Deep Learning Indaba
Pan-African grassroots movement strengthening machine learning and AI across the continent through an annual conference, locally-run IndabaX events, mentorship and an Ideathon. The 2026 Indaba is hosted at Pan-Atlantic University in Lagos, Nigeria.
EqualyzAI
EqualyzAI is a voice-first agentic AI company building speech recognition, text-to-speech and voice agents for African languages and dialects (Yoruba, Igbo, Hausa, Pidgin with code-switching), with products including VoiceMaker, VoiceAgent and VoiceBridge plus datasets/APIs. Operates from Lagos, Nigeria and Washington DC.
GhanaNLP ABENA
ABENA (A BERT Now in Akan) is a family of BERT, DistilBERT and RoBERTa language models for the Twi/Akan language covering both Asante and Akuapem dialects, released by the open-source GhanaNLP initiative. Distinct from GhanaNLP's Khaya translation product.
GhanaNLP Khaya
GhanaNLP is an open-source Ghana-based NLP initiative whose Khaya product offers machine translation, text-to-speech and automatic speech recognition for 10+ Ghanaian languages (Twi, Ewe, Ga, Dagbani, Frafra and others) via web/Android/iOS apps and a REST API with Python and JavaScript SDKs.
InkubaLM
InkubaLM-0.4B is a 400M-parameter open-weights small language model built from scratch by Lelapa AI for five low-resource African languages (isiZulu, Yoruba, Swahili, isiXhosa, Hausa, plus English/French), using a LLaMA-style architecture trained on 2.4B tokens.
InstaDeep
African-founded (Tunis, 2014) enterprise AI company delivering deep and reinforcement learning decision-making systems across biology (DeepChain), logistics (DeepPack) and electronics (DeepPCB). Acquired by BioNTech in 2023 and retains African offices in Tunis, Lagos, Cape Town and Kigali.
Intron Health
Intron Health is a Nigerian voice-AI company whose Sahara-v2 models deliver clinical/medical speech recognition (and TTS) optimized natively for African accents and dialects, trained on Africa's largest clinical speech database (millions of clips across 200+ accents).

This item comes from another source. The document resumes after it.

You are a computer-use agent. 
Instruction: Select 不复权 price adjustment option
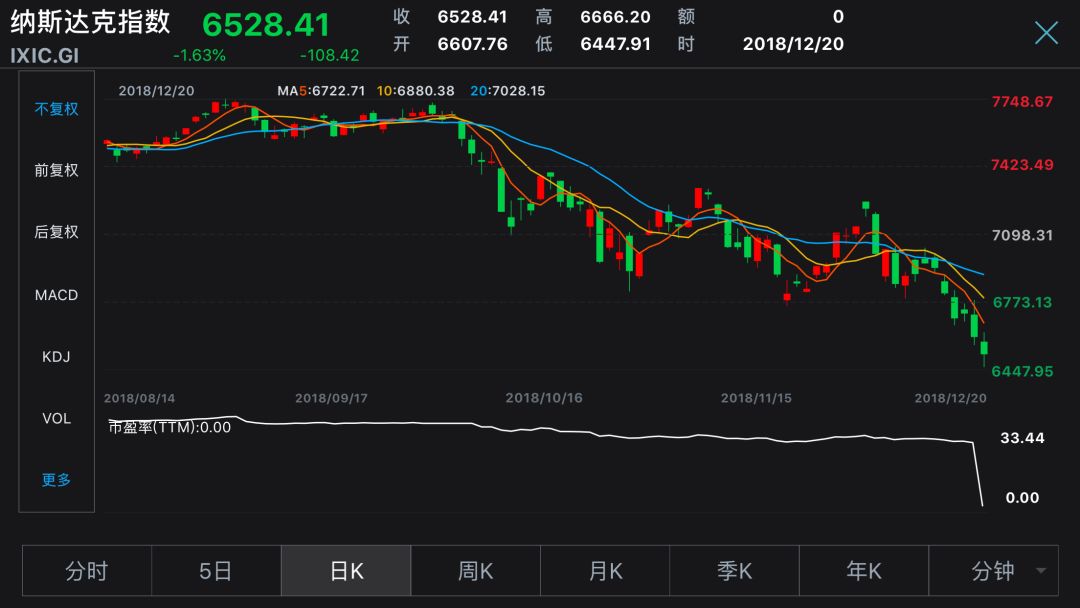(56, 109)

Serves healthcare, call-centre, legal and biometrics use cases via STT/TTS/voice-bot APIs.
Kallaama
A 125-hour transcribed speech dataset in Wolof, Pulaar and Sereer (the three most widely spoken languages of Senegal) focused on agriculture, built for ASR development. Led by Jokalante with Orange Innovation and Ecole Polytechnique de Thies, funded by Lacuna Fund.
Lanfrica
Lanfrica is a catalog/registry mapping African language resources (datasets, models, papers and policies) via its African AI Atlas, positioning itself as 'the evidence layer for African AI.' Built by Lanfrica Labs with partners including Meta, Mozilla, Masakhane and Lacuna Fund.
LangEasy
LangEasy is Awarri's crowdsourced data-collection platform (smartphone app) that lets anyone contribute voice and text in Nigerian languages (Yoruba, Hausa, Igbo, Ibibio, Pidgin and accented English) to build the training data behind Nigeria's national LLM, N-ATLaS.
Lesan AI
Machine translation service for Ethiopian and Eritrean languages including Amharic, Tigrinya, Oromo and Somali, offering document translation and a translation API. Founded 2019, it reports outperforming Google Translate on its supported pairs.